JUECES 6:16
Sé que muchas de nuestras batallas no son las que otros ven, sino las que peleamos dentro del corazón. Temores, inseguridades, desafíos que parecen demasiado grandes. Pero en la historia de Gedeón podemos notar algo esencial: Dios no observa nuestras batallas de lejos, Él se involucra en ellas. Cuando Dios llamó a Gedeón, Israel estaba oprimido y Gedeón estaba lleno de temor, pues no se sentía fuerte, preparado ni capaz.

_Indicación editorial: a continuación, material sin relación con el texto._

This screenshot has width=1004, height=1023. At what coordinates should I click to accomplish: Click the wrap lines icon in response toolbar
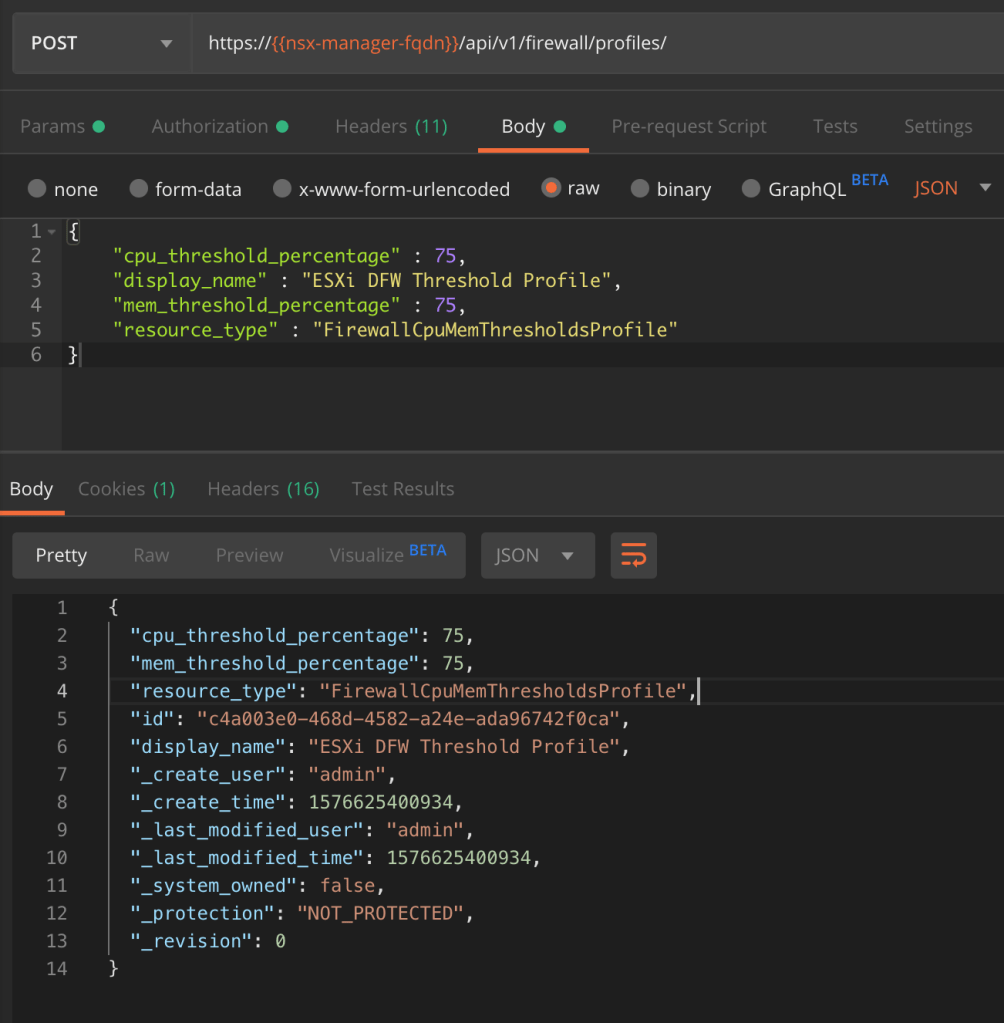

Y aquí viene lo hermoso, Dios no comenzó hablando de la fuerza de Gedeón, comenzó hablando de Su propia presencia; “Yo estaré contigo.” El Rey de los detalles sabía exactamente lo que Gedeón enfrentaba, y por esa razón se acercó para recordarle que la victoria no dependía de su capacidad, sino de Su compañía. Y hoy te dice lo mismo a ti.
Así que recuerda que cuando Él está presente, incluso nuestras batallas más personales, dejan de ser una lucha solitaria.
OREMOS
Señor, ayúdame a recordar que no peleo solo, porque tu presencia está conmigo. Amén.
FRASE
Dios entra en nuestras batallas para sostenernos en medio de ellas.